These are some of the decisions currently facing executives, outsourced service buyers and HR managers, superimposing current realities on future demands, and we're beginning to see organizations position themselves by bringing in out-of-industry experience and guidance, and making more stringent and long-term demands of suppliers of products and services.

Does this mean the 'promote from within' philosophy' will soon be a thing of the past? Likely not, so long as those candidates for promotion recognize the forces working on the sector and evolve accordingly, including attending the right seminars and symposia, are plugged into the right information channels and are actively stretching existing relationships and developing new ones that will assist them in years to come. Sounds pretty obvious I think.

If you accept that positioning to meet future demand is critical, and that companies like to deal with companies with vision, then it makes sense to let your existing and potential clients know that not only are you exceptionally well prepared to meet current needs, but that you've anticipated future requirements and taken the steps necessary to meet those requirements.
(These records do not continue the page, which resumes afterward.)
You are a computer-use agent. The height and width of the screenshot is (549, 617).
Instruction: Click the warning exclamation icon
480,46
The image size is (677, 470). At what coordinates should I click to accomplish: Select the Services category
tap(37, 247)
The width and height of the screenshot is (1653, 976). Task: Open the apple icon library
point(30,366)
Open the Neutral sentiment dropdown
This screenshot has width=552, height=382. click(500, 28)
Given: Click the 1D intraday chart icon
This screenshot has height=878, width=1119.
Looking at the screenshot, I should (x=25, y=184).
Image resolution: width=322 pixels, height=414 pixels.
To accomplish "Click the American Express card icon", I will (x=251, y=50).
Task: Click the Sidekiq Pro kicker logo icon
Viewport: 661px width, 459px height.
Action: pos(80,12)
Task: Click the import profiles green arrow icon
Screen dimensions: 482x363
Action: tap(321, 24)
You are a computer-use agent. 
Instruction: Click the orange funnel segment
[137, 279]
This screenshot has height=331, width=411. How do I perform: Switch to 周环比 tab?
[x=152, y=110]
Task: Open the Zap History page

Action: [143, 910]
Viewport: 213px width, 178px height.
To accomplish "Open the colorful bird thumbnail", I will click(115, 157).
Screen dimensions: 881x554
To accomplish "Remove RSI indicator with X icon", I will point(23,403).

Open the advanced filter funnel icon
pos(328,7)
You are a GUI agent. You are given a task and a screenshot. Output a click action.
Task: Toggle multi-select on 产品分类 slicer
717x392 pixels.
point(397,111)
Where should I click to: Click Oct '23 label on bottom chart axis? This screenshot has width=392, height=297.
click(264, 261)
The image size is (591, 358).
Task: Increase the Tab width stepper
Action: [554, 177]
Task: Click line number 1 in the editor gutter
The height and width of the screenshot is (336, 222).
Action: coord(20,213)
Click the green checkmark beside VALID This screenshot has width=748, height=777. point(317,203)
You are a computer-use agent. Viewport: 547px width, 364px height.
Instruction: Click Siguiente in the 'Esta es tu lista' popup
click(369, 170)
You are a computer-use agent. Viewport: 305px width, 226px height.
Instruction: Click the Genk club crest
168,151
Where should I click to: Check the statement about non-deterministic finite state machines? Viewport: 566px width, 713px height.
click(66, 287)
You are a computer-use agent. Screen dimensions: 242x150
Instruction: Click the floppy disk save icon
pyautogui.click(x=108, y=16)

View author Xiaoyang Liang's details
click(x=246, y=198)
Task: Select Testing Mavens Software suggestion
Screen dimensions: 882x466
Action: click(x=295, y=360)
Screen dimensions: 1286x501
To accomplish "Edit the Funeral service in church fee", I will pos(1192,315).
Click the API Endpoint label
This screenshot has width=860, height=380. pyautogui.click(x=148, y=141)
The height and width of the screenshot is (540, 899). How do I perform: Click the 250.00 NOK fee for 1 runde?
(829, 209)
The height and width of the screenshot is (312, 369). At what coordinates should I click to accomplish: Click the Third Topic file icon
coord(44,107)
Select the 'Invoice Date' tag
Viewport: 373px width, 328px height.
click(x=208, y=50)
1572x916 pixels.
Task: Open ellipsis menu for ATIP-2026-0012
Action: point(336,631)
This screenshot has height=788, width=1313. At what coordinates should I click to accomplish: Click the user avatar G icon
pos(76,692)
This has to do with capabilities, it involves personnel appointments, it covers expansion plans and it encompasses compliance activities. Some companies realize the importance of this communication - ironically, they're the leaders in most fields. Others are lagging, both on implementation as well as communication. Strange correlation - I think not.

In closing, I see an unrealized opportunity for many organizations to market their people as well as they market their products.